To lay Raul to rest, his family spent all the money they had – leaving them struggling to make sure the other children have what they need, including clothes and school supplies.
“They not only took our baby but put our other children in a spot and hardship in life also. It’s sad all the way around the board,” Bennett said.
“It feels like a part of us is missing,” she added. “Part of the family is missing, part of our daily life is missing. Trying to grieve for three other children in the home that lived with him, and trying to help his mother move through it, is really hard.”
CNN reached out to Raul’s parents but they declined to comment.

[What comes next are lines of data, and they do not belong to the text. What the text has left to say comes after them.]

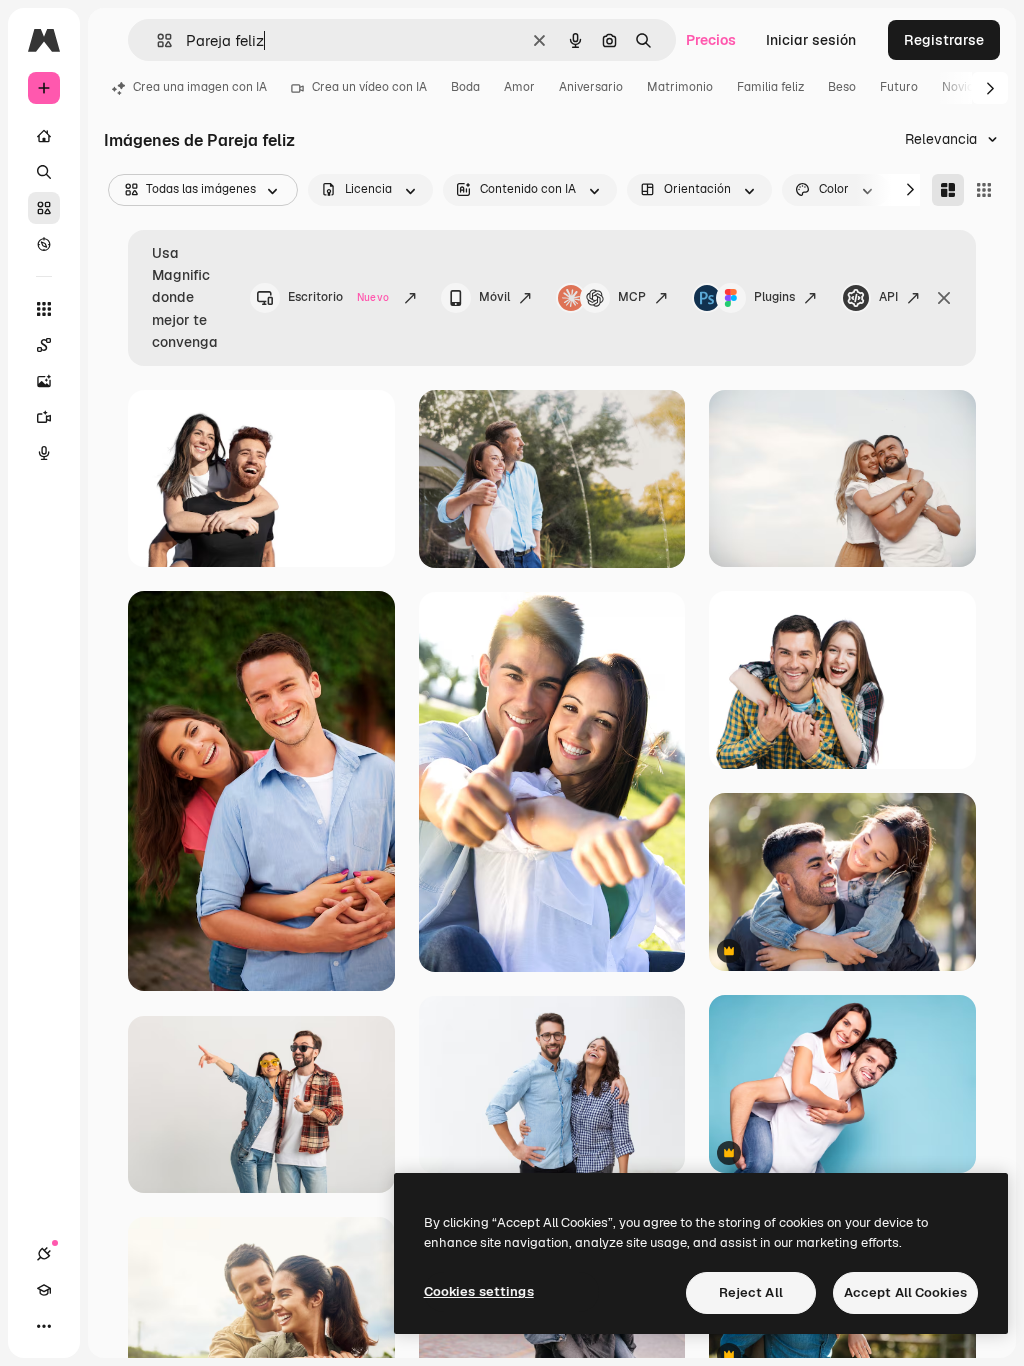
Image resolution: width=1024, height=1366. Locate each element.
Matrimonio (680, 87)
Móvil (494, 297)
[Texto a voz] (44, 453)
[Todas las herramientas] (44, 309)
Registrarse (944, 40)
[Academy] (44, 1290)
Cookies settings (479, 1291)
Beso (842, 87)
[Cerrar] (944, 298)
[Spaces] (44, 345)
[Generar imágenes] (44, 381)
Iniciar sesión (811, 40)
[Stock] (44, 208)
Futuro (899, 87)
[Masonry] (948, 190)
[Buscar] (44, 172)
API (888, 297)
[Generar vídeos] (44, 417)
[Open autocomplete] (156, 40)
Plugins (774, 297)
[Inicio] (44, 136)
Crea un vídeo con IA (369, 87)
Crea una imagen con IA (200, 87)
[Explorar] (44, 244)
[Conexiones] (44, 1254)
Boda (465, 87)
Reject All (751, 1292)
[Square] (984, 190)
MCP (632, 297)
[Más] (44, 1326)
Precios (711, 40)
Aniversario (591, 87)
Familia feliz (770, 87)
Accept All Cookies (905, 1292)
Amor (519, 87)
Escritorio (338, 297)
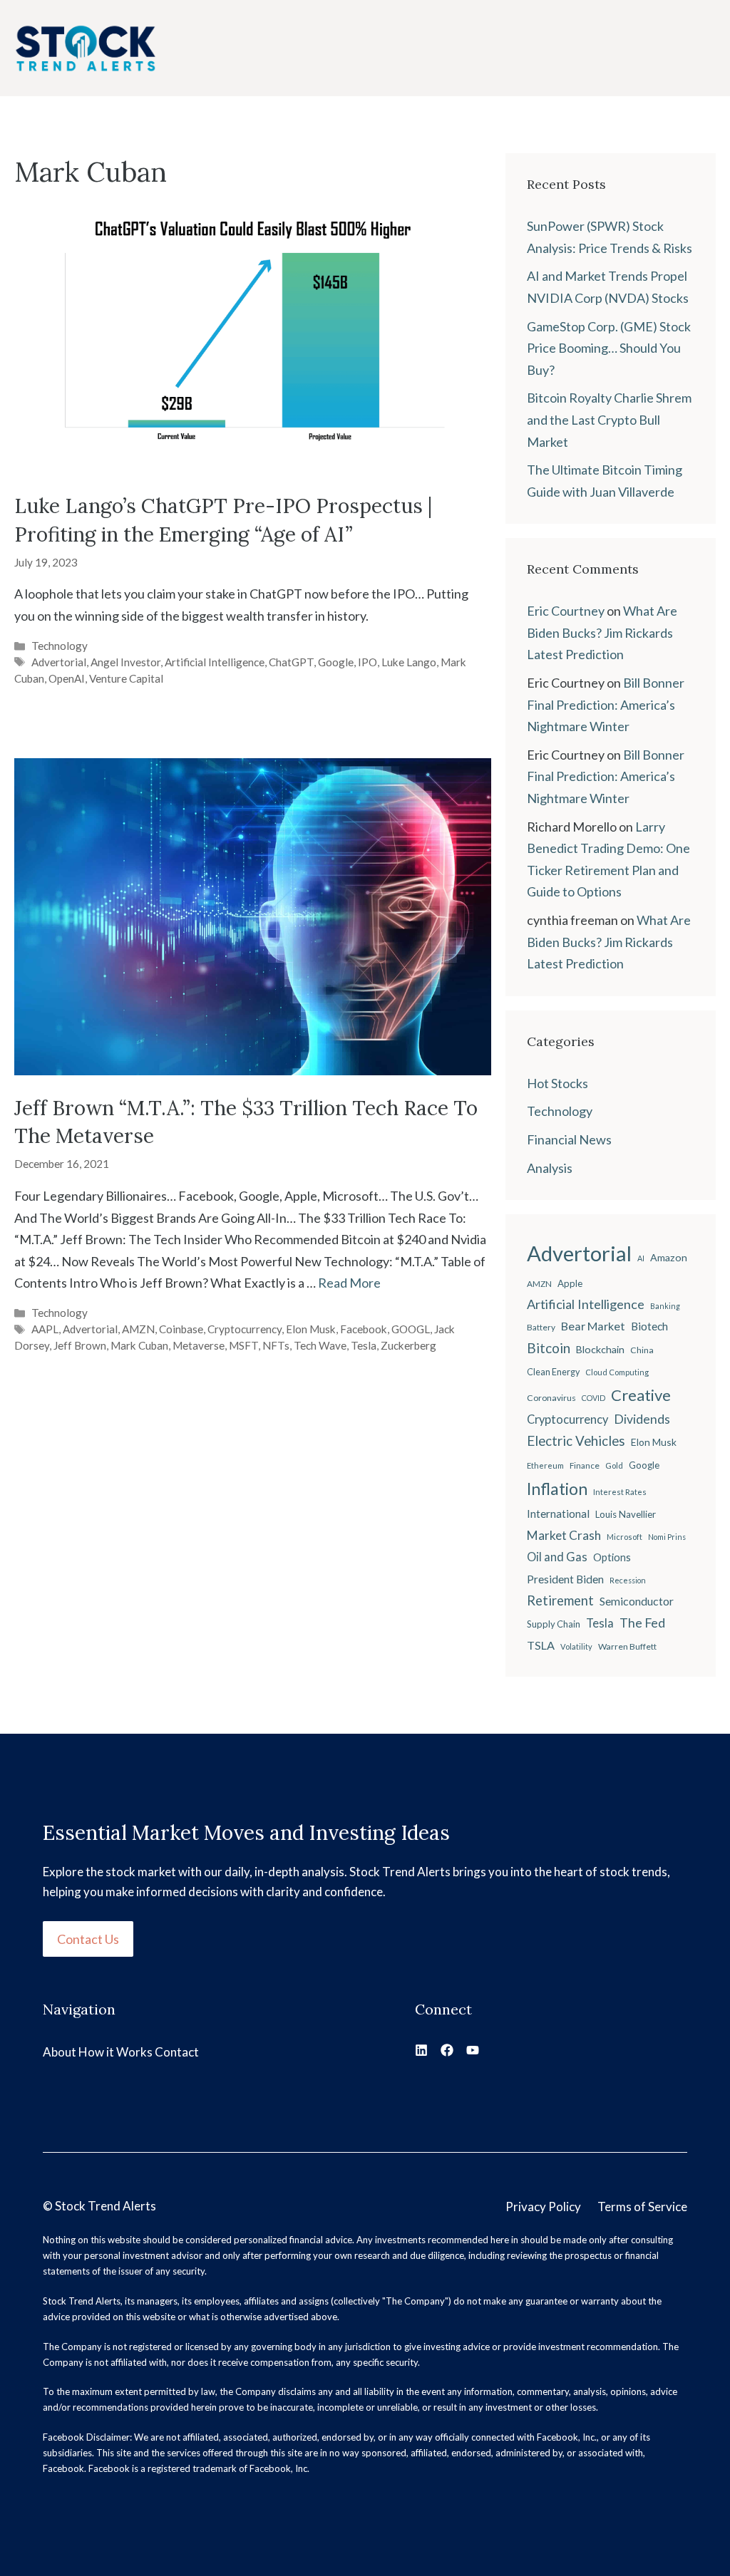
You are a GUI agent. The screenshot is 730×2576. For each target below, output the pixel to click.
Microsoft (624, 1536)
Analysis (549, 1168)
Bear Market (593, 1326)
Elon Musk (311, 1329)
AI (640, 1258)
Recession (628, 1580)
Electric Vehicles (576, 1441)
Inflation (557, 1489)
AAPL (44, 1329)
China (642, 1350)
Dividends (642, 1419)
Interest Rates (620, 1491)
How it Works (115, 2051)
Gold (614, 1465)
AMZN (138, 1329)
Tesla (363, 1345)
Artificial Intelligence (214, 662)
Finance (585, 1465)
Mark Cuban (139, 1345)
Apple (569, 1283)
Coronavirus (551, 1397)
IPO (367, 662)
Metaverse (199, 1345)
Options (612, 1557)
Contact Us (88, 1939)
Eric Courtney (566, 611)
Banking (665, 1305)
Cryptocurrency (244, 1329)
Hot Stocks (557, 1083)
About (59, 2051)
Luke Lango (408, 662)
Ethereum (545, 1465)
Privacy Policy (543, 2206)
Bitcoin (548, 1348)
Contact (177, 2051)
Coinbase (181, 1329)
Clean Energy (553, 1372)
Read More (349, 1282)
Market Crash (564, 1535)
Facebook (363, 1329)
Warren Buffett (627, 1646)
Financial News (569, 1139)
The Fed (642, 1622)
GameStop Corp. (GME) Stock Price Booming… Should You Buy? (609, 348)
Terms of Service (642, 2206)
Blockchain (600, 1349)
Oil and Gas (557, 1557)
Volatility (576, 1646)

Although Raul was close to everyone in his family, his mother held the most special place in his heart. He would do anything for her, his family says. When they were apart, even for short periods of time, Raul struggled to fight the instinct to immediately run back to his mom.

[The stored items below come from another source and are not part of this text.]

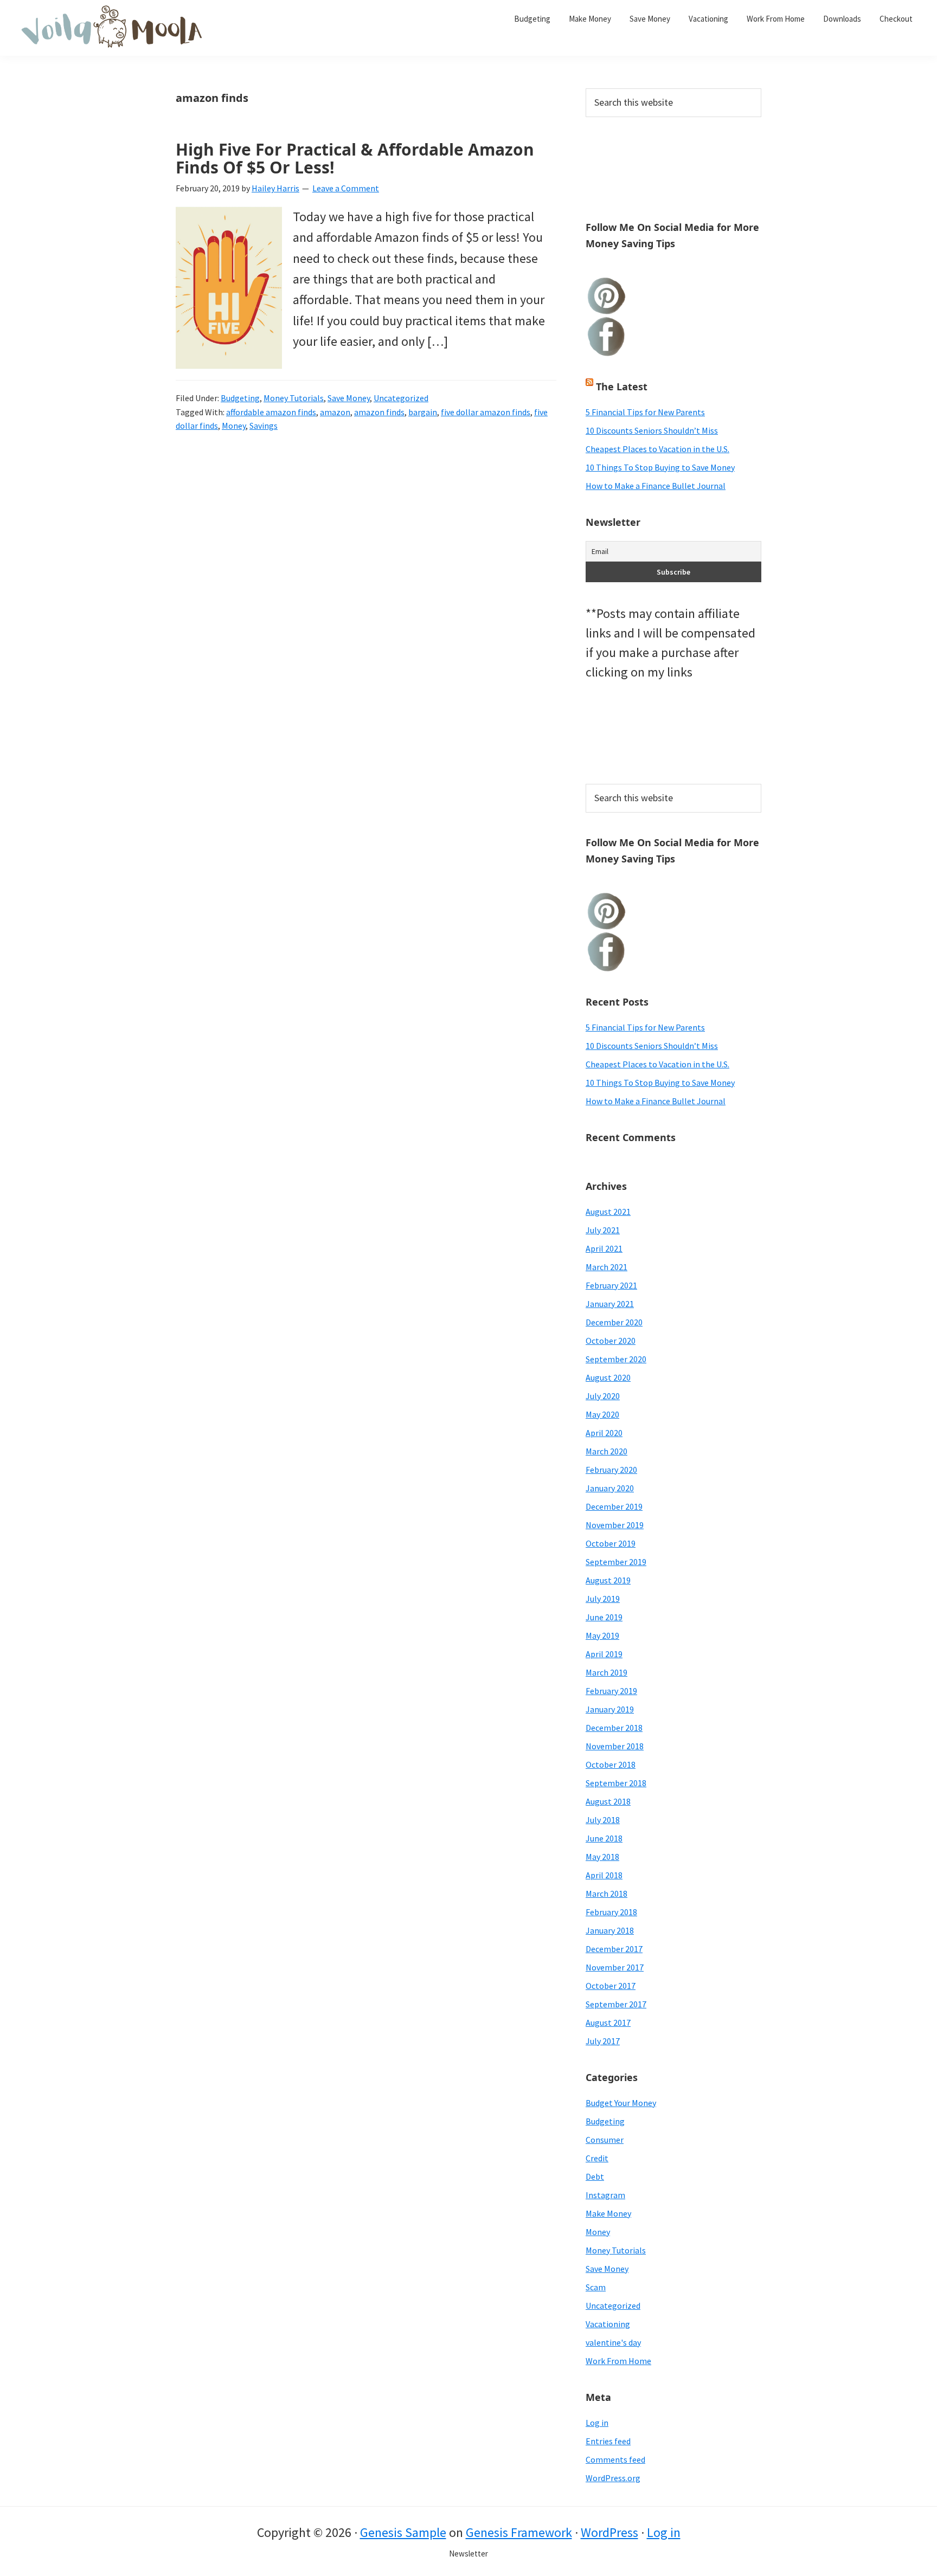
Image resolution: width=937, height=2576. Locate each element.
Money (234, 425)
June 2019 (604, 1617)
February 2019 (611, 1690)
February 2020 (611, 1469)
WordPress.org (613, 2477)
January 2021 (610, 1303)
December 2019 (614, 1506)
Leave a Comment (345, 188)
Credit (597, 2158)
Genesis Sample (403, 2532)
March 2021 (606, 1266)
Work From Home (618, 2360)
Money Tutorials (294, 397)
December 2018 (614, 1727)
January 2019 (610, 1709)
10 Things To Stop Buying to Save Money (660, 467)
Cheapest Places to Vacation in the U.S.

“She calls his phone every night and leaves a voicemail every morning and every night,” Bennett said. “She sleeps with the urn, right next to her. It’s rough. There’s times where she’s just crying, Raul, Raul, Raul.”
The happiest kid in the neighborhood
Raul didn’t know how to be anything but kind. He was innocent – too innocent, his family says – in the sweet, naive way most children are. He didn’t understand dangerous places, didn’t believe in dangerous people.
His ending – despite its unjust brutality – has not dimmed the light he left behind, every place marked by his presence still buzzing with his energy.
The Raul that lives in the memories of those who love him isn’t a sad one.
It’s the Raul who always wore his girlfriend’s “antisocial” hoodie and biked with his cousin to their reverend’s garage, where they watched him fix scooters and listened to him talk about God.
The Raul they remember is the giggly baby, and the teenager he grew into, sitting beside his uncle at the dining room table every evening, the pair bonding over complicated math equations and tales of ancient history.
Raul loved water, especially lakes where he could dive off rocks and beaches where he lay in the sand, staring up at the sky, lost in conversations with his sister.
It’s the Raul who loved jumping on trampolines at Skyzone, filmed TikToks dancing with his cousin Rosalie in the middle of grocery store aisles, and was always in charge of the music playing during car rides.
When they miss him, his nephews sit on the same stoop Raul used to hang out on, his head bopping to the 90’s music blaring from his headphones as the neighborhood’s children waited impatiently for his attention.
He isn’t there now – only flowers and a photo of him where he used to sit – but as they trade memories of Raul, his nephews can’t help but smile. And for a moment, it’s as if he’s never left.